(Stored data entries)

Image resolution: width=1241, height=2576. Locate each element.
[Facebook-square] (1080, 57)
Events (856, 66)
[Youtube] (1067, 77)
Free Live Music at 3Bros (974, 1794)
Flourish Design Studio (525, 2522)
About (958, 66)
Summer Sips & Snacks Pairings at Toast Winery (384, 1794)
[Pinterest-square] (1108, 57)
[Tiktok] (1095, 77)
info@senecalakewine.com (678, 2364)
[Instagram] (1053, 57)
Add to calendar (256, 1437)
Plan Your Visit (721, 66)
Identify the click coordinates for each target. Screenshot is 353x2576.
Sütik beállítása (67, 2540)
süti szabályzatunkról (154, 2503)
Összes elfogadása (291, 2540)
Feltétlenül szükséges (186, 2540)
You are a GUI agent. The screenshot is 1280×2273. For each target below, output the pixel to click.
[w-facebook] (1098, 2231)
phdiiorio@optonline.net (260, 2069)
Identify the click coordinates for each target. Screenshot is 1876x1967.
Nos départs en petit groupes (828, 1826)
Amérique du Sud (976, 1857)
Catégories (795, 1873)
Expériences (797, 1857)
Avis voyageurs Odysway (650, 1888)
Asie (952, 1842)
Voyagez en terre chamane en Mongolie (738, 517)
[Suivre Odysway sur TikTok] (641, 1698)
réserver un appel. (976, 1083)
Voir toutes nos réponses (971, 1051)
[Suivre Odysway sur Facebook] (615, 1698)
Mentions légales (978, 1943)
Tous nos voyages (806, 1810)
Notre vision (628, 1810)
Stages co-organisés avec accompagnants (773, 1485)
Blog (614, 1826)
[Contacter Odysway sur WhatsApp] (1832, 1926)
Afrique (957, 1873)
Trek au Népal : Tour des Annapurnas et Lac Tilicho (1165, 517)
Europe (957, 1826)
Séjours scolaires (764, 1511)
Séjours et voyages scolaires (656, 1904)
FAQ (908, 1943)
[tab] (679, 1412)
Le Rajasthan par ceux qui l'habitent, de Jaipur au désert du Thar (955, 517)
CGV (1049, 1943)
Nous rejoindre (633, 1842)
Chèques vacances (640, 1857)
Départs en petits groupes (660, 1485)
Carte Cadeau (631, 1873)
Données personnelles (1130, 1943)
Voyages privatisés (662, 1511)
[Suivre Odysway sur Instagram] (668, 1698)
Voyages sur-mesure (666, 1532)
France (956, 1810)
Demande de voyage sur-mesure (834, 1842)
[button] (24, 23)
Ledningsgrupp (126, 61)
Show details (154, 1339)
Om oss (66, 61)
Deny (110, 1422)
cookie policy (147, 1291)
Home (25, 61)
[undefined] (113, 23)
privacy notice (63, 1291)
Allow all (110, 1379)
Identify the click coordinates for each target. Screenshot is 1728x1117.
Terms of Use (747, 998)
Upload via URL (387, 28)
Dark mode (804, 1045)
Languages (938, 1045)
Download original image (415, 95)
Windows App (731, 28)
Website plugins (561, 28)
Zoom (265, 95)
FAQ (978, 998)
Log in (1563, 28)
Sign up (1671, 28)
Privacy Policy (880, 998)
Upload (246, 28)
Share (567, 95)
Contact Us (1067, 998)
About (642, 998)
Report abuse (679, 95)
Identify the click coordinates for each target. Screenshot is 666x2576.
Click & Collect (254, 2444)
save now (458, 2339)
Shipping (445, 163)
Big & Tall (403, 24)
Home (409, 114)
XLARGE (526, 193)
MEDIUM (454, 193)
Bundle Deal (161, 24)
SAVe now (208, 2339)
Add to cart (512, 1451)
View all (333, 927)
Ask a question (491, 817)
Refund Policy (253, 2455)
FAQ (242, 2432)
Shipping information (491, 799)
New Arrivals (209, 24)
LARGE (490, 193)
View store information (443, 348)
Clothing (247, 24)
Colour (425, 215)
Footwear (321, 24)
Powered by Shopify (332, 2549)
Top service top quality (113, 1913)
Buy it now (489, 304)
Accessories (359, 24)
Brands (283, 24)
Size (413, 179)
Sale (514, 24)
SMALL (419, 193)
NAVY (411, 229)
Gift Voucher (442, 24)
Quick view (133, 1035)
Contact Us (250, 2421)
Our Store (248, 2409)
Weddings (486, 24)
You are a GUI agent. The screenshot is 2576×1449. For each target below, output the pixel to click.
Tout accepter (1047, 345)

__Work instructions__: Look back at the entries above and repeat, unchanged, every line from the line holding "Notre vision (628, 1810)" through the line holding "XLARGE (526, 193)".

__Output of the task__:
Notre vision (628, 1810)
Stages co-organisés avec accompagnants (773, 1485)
Blog (614, 1826)
[Contacter Odysway sur WhatsApp] (1832, 1926)
Afrique (957, 1873)
Trek au Népal : Tour des Annapurnas et Lac Tilicho (1165, 517)
Europe (957, 1826)
Séjours scolaires (764, 1511)
Séjours et voyages scolaires (656, 1904)
FAQ (908, 1943)
[tab] (679, 1412)
Le Rajasthan par ceux qui l'habitent, de Jaipur au désert du Thar (955, 517)
CGV (1049, 1943)
Nous rejoindre (633, 1842)
Chèques vacances (640, 1857)
Départs en petits groupes (660, 1485)
Carte Cadeau (631, 1873)
Données personnelles (1130, 1943)
Voyages privatisés (662, 1511)
[Suivre Odysway sur Instagram] (668, 1698)
Voyages sur-mesure (666, 1532)
France (956, 1810)
Demande de voyage sur-mesure (834, 1842)
[button] (24, 23)
Ledningsgrupp (126, 61)
Show details (154, 1339)
Om oss (66, 61)
Deny (110, 1422)
cookie policy (147, 1291)
Home (25, 61)
[undefined] (113, 23)
privacy notice (63, 1291)
Allow all (110, 1379)
Identify the click coordinates for each target. Screenshot is 1728x1117.
Terms of Use (747, 998)
Upload via URL (387, 28)
Dark mode (804, 1045)
Languages (938, 1045)
Download original image (415, 95)
Windows App (731, 28)
Website plugins (561, 28)
Zoom (265, 95)
FAQ (978, 998)
Log in (1563, 28)
Sign up (1671, 28)
Privacy Policy (880, 998)
Upload (246, 28)
Share (567, 95)
Contact Us (1067, 998)
About (642, 998)
Report abuse (679, 95)
Identify the click coordinates for each target. Screenshot is 666x2576.
Click & Collect (254, 2444)
save now (458, 2339)
Shipping (445, 163)
Big & Tall (403, 24)
Home (409, 114)
XLARGE (526, 193)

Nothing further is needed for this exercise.